Task instructions:
Retype, without alteration, each line from the line containing "Instruction: Click the" to the final line of the records.

=== Section Start ===

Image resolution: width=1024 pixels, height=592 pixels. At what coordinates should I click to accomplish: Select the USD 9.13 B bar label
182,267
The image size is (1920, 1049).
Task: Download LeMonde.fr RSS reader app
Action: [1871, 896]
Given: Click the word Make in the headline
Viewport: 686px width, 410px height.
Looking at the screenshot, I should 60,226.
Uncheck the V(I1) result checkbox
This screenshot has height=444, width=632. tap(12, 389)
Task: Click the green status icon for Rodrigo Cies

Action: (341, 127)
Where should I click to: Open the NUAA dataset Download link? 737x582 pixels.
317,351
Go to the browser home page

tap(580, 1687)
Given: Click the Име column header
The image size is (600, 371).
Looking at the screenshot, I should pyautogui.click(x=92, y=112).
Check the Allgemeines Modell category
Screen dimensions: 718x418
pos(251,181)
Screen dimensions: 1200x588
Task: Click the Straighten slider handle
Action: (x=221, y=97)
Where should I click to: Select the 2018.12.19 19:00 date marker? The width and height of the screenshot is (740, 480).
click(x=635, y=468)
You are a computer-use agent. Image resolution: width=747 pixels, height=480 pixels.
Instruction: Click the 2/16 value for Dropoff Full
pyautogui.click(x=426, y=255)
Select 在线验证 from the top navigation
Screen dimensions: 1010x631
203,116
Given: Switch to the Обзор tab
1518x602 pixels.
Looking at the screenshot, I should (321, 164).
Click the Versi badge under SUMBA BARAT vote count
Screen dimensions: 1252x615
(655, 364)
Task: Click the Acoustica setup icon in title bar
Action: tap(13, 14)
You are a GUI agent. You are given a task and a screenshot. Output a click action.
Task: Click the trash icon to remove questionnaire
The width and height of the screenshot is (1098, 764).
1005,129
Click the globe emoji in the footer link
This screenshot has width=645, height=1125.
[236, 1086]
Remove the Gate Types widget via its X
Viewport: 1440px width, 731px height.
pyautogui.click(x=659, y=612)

=== Section End ===

Answer to the problem:
Instruction: Click the 2/16 value for Dropoff Full
pyautogui.click(x=426, y=255)
Select 在线验证 from the top navigation
Screen dimensions: 1010x631
203,116
Given: Switch to the Обзор tab
1518x602 pixels.
Looking at the screenshot, I should (321, 164).
Click the Versi badge under SUMBA BARAT vote count
Screen dimensions: 1252x615
(655, 364)
Task: Click the Acoustica setup icon in title bar
Action: tap(13, 14)
You are a GUI agent. You are given a task and a screenshot. Output a click action.
Task: Click the trash icon to remove questionnaire
The width and height of the screenshot is (1098, 764).
1005,129
Click the globe emoji in the footer link
This screenshot has width=645, height=1125.
[236, 1086]
Remove the Gate Types widget via its X
Viewport: 1440px width, 731px height.
pyautogui.click(x=659, y=612)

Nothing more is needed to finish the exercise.